Raw records>
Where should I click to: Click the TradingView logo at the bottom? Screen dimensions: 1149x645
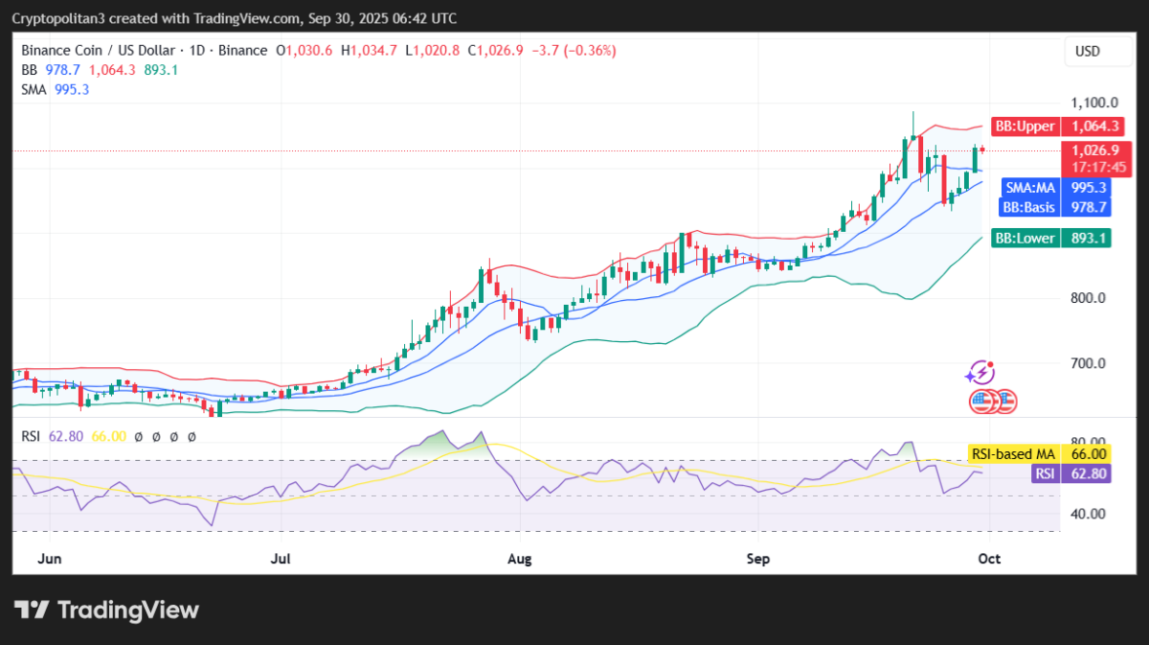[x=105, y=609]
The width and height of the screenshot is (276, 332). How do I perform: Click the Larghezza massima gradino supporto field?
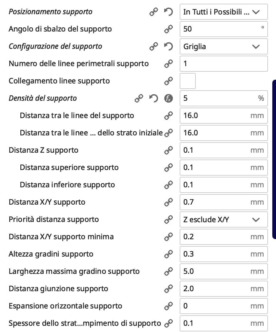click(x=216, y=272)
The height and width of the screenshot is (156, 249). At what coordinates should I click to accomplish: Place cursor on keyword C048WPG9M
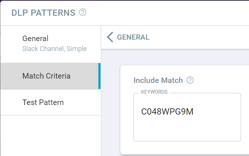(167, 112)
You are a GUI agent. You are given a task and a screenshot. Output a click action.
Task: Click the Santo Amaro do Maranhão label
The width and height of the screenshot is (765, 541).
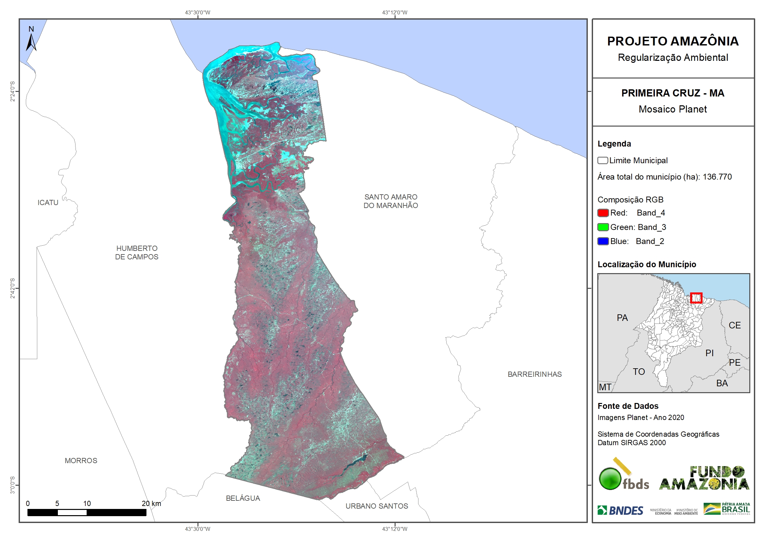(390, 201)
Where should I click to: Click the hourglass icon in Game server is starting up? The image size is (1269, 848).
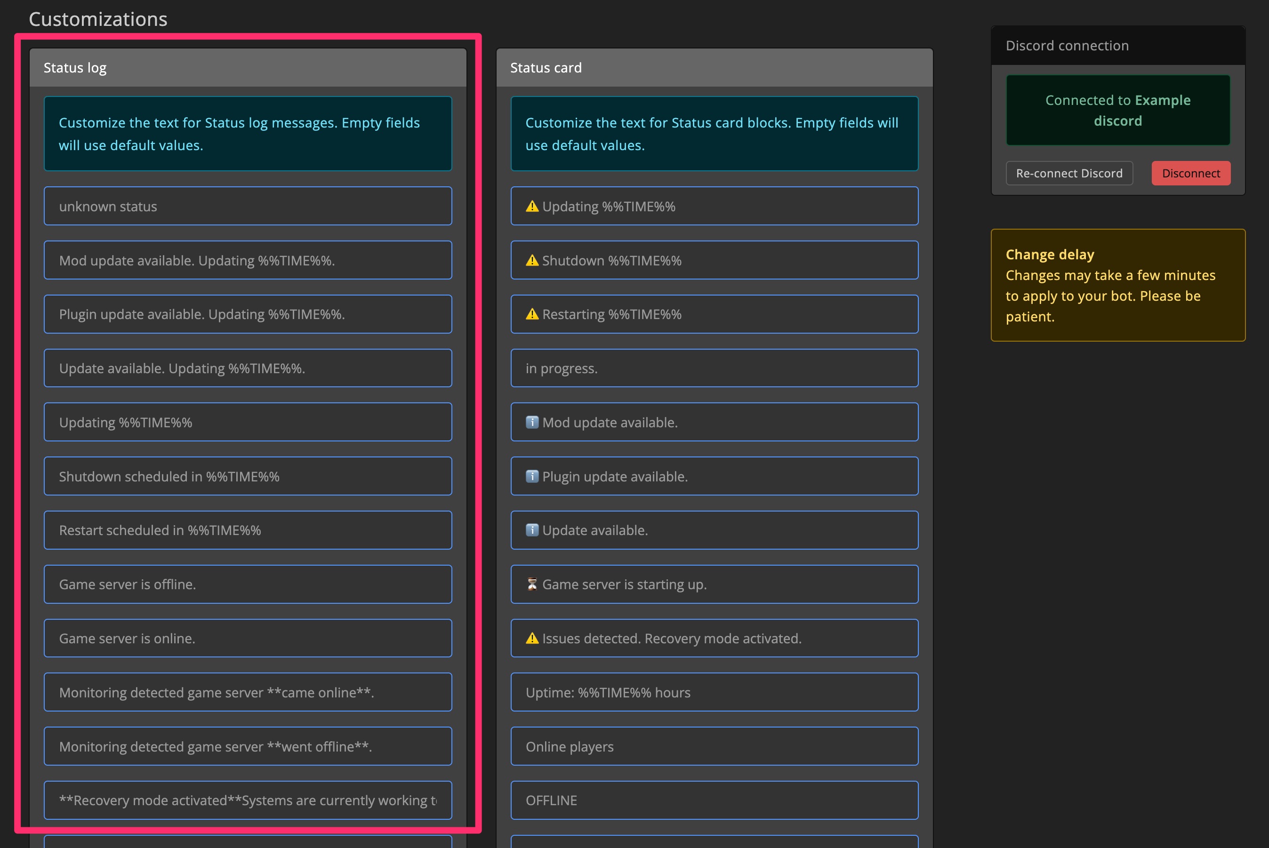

What is required> Copy out each line of the records that contains the word "Where". Case matters.

Task response>
Where should I click to: Click the TradingView logo at the bottom? Screen dimensions: 1149x645
Where should I click to: Click the hourglass icon in Game server is starting up? The image size is (1269, 848).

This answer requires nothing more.